— What to do —
Reproduce the part of the isoliquiritigenin passage that starts with the words containing "Cellular Mechanisms of" and ends with "oxidoreductase 1 (NQO1).", changing "human cells" to "mammalian cells".

— Passage to read —
————————
Isoliquiritigenin (ISL) is a natural compound found in traditional herbal medicine. It belongs to the class of chalcones, which are precursors to the larger group of flavonoids commonly found in plants. Scientists are studying how this molecule interacts with human biological systems at a cellular level.
What Isoliquiritigenin Is and Where It Comes From
Isoliquiritigenin is a bioactive molecule naturally present in the roots of several species of Glycyrrhiza, most notably the licorice plant, Glycyrrhiza glabra. Chemically, it is classified as a chalcone, possessing a distinct open-chain structure that sets it apart from the closed-ring structure of typical flavonoids. This unique chemical arrangement, specifically identified as 2′,4,4′-Trihydroxychalcone, is responsible for its biological properties.
Licorice root has been a staple in traditional Chinese medicine for thousands of years. Through modern analytical techniques, Isoliquiritigenin has been singled out as a major active constituent and is now a focus of contemporary pharmacological research.
Cellular Mechanisms of Action
Isoliquiritigenin exerts its biological effects by modulating several interconnected signaling pathways within human cells, primarily revolving around the response to stress and inflammation. Its action as an antioxidant involves activating the Nuclear factor erythroid 2-related factor 2 (Nrf2) pathway. This pathway regulates the cellular defense system, prompting the cell to produce protective antioxidant enzymes like heme oxygenase-1 (HO-1) and NAD(P)H quinone oxidoreductase 1 (NQO1).
————————
— Data for review —
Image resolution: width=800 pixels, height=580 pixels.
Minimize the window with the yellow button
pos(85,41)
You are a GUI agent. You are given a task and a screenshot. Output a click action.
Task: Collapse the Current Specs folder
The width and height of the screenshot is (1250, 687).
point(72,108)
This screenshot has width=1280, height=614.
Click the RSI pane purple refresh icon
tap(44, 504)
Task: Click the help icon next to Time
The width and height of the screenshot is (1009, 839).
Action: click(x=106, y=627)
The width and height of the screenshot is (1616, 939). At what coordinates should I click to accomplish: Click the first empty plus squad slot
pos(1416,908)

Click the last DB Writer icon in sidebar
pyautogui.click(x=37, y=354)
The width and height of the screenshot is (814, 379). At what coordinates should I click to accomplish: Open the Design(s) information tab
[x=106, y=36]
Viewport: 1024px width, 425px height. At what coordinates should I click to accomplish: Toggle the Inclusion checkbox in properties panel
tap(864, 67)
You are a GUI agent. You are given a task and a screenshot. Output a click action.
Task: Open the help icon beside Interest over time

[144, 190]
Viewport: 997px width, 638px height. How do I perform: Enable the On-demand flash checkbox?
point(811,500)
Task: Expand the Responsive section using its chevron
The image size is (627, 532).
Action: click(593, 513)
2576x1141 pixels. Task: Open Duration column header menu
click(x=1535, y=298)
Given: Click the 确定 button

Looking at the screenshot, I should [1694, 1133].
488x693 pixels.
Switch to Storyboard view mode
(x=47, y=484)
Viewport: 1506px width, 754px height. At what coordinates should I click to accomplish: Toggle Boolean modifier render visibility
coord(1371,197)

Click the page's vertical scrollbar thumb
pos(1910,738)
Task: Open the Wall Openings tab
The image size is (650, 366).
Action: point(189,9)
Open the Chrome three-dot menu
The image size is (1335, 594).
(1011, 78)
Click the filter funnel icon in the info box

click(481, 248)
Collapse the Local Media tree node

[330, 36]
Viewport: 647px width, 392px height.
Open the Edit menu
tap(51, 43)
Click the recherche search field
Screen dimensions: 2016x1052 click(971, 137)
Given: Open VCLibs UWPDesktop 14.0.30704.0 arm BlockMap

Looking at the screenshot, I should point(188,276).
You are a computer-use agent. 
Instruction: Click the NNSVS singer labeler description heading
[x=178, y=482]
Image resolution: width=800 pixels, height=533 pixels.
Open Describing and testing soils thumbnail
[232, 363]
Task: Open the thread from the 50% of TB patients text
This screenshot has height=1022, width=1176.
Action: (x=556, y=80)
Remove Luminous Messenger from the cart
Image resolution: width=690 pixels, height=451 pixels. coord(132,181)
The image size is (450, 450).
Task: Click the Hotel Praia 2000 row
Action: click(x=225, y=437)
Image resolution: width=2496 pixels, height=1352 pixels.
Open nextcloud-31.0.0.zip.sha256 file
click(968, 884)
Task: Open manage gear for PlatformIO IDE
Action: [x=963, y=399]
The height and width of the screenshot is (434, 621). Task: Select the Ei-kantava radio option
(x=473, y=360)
————————
— Solution to this problem —
Cellular Mechanisms of Action
Isoliquiritigenin exerts its biological effects by modulating several interconnected signaling pathways within mammalian cells, primarily revolving around the response to stress and inflammation. Its action as an antioxidant involves activating the Nuclear factor erythroid 2-related factor 2 (Nrf2) pathway. This pathway regulates the cellular defense system, prompting the cell to produce protective antioxidant enzymes like heme oxygenase-1 (HO-1) and NAD(P)H quinone oxidoreductase 1 (NQO1).